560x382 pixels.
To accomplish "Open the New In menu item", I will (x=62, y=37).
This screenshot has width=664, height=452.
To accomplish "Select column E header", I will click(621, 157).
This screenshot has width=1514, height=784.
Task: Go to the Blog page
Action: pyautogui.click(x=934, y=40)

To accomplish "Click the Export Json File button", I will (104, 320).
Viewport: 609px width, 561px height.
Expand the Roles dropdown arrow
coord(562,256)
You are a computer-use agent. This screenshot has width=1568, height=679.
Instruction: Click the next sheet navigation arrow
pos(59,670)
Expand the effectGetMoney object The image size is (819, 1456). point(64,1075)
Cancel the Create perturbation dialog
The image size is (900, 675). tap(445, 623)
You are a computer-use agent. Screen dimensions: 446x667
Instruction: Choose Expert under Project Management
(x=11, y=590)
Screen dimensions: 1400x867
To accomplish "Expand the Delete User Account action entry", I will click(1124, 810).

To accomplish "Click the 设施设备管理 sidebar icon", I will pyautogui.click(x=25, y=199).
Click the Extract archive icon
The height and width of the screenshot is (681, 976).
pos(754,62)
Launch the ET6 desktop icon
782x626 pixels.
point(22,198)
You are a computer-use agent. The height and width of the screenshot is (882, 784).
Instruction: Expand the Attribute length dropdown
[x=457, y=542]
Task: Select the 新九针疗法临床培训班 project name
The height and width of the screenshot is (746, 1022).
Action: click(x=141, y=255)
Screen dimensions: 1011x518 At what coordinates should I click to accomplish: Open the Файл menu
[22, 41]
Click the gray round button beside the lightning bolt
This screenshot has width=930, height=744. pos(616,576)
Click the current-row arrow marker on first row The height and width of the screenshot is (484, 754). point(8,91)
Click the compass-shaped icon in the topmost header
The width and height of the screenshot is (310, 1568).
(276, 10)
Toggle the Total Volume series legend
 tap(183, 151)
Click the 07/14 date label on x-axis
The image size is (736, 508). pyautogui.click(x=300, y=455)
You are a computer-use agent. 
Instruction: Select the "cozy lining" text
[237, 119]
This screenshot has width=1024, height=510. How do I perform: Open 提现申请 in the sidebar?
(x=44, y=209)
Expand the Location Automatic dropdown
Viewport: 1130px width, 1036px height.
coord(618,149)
════════════════════
Report how many lines of the records hold the word "computer", and supply no other text.

Task output:
4